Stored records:

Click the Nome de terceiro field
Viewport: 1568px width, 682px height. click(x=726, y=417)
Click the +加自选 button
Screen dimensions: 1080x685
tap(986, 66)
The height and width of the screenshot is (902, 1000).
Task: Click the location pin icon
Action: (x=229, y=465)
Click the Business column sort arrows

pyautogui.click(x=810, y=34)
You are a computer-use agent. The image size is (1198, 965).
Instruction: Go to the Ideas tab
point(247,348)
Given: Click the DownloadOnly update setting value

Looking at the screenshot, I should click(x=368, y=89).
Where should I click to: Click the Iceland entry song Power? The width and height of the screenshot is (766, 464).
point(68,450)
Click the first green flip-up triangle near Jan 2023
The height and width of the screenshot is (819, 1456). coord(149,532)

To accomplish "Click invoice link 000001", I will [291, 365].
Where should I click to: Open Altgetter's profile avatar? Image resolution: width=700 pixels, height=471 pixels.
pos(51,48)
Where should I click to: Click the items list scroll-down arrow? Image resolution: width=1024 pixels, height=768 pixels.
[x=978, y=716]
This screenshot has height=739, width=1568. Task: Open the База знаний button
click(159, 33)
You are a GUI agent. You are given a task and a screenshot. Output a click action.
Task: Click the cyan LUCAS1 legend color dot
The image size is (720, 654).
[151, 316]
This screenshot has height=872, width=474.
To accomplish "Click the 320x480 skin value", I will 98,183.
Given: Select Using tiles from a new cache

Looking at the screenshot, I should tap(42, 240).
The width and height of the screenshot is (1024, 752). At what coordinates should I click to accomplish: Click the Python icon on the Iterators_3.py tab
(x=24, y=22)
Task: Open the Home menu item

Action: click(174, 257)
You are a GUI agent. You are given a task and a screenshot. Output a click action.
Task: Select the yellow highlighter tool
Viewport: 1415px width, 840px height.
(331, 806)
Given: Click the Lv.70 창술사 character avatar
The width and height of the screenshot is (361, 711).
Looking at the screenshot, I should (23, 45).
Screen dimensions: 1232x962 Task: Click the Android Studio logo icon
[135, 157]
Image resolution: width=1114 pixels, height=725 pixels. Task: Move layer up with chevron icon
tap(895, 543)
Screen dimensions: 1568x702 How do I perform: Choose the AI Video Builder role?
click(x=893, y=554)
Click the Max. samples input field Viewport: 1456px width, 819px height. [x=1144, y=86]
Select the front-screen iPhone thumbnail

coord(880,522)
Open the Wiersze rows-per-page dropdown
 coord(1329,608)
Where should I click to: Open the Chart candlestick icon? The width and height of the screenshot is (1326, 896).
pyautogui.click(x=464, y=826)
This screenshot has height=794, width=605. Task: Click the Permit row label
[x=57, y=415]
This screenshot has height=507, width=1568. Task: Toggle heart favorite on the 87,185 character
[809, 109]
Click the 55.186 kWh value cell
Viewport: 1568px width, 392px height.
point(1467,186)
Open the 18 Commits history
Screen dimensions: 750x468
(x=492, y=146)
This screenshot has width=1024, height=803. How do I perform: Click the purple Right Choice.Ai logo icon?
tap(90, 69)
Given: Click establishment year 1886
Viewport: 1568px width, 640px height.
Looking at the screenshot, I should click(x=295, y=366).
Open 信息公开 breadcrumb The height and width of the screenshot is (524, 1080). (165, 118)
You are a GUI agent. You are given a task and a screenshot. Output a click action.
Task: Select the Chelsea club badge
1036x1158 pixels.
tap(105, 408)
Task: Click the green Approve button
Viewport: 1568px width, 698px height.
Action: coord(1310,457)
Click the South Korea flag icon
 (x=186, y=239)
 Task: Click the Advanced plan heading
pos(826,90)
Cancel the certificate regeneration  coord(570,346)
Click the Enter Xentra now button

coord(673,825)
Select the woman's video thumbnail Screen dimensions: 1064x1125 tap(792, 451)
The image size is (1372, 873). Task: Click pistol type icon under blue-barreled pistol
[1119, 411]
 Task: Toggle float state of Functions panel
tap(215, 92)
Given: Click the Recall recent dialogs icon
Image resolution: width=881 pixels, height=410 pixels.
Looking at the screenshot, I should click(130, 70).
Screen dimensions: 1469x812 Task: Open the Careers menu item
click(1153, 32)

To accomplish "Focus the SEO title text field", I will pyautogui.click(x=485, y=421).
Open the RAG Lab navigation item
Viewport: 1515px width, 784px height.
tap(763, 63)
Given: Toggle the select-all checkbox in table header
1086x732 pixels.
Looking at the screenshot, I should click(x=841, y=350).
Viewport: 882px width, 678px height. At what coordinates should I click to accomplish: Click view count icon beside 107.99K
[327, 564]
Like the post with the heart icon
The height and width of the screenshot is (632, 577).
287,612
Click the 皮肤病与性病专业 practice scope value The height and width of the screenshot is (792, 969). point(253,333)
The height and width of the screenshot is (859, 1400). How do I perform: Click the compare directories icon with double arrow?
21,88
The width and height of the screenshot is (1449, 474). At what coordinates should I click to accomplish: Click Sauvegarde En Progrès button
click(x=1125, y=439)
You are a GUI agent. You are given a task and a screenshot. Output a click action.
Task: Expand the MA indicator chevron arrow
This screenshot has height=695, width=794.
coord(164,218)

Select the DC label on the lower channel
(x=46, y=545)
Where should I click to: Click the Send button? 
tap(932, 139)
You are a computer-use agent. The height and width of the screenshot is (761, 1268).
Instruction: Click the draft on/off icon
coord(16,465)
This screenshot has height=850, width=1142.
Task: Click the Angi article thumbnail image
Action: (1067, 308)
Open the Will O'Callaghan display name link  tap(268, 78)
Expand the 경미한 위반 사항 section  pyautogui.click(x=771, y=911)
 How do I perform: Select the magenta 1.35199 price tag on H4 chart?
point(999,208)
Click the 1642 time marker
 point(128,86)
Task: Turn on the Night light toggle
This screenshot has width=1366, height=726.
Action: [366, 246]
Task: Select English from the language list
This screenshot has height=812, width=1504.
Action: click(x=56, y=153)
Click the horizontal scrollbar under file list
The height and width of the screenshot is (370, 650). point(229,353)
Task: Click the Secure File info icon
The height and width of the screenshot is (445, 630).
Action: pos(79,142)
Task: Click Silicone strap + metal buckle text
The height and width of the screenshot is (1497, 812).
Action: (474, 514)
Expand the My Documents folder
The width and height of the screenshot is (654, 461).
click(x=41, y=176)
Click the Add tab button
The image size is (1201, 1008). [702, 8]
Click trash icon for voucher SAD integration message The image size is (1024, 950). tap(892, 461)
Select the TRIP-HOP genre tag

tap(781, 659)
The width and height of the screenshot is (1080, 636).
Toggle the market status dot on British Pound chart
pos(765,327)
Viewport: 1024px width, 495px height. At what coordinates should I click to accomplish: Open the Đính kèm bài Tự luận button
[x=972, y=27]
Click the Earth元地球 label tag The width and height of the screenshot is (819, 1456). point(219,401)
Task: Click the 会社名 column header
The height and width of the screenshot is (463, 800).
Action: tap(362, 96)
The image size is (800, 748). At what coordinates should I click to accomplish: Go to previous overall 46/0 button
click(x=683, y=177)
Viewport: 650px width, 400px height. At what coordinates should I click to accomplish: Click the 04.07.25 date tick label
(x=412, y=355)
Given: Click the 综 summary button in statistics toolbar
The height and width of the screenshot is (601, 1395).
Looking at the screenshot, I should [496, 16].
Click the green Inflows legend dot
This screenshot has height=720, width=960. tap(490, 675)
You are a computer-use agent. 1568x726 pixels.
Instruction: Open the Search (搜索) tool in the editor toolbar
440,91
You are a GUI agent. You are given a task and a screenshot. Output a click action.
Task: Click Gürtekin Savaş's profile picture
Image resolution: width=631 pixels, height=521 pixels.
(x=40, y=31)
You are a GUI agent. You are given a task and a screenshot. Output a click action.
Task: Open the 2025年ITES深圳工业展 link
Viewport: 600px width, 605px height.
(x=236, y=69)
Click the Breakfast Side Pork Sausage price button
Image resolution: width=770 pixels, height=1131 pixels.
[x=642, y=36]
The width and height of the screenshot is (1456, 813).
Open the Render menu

WHAT IS EXPECTED:
Only the lines above starting at the line that holds "Task: Click Gürtekin Savaş's profile picture" and ending at the line that holds "Task: Open the 2025年ITES深圳工业展 link" are to be repeated, exactly and in full.

EXPECTED ANSWER:
Task: Click Gürtekin Savaş's profile picture
Image resolution: width=631 pixels, height=521 pixels.
(x=40, y=31)
You are a GUI agent. You are given a task and a screenshot. Output a click action.
Task: Open the 2025年ITES深圳工业展 link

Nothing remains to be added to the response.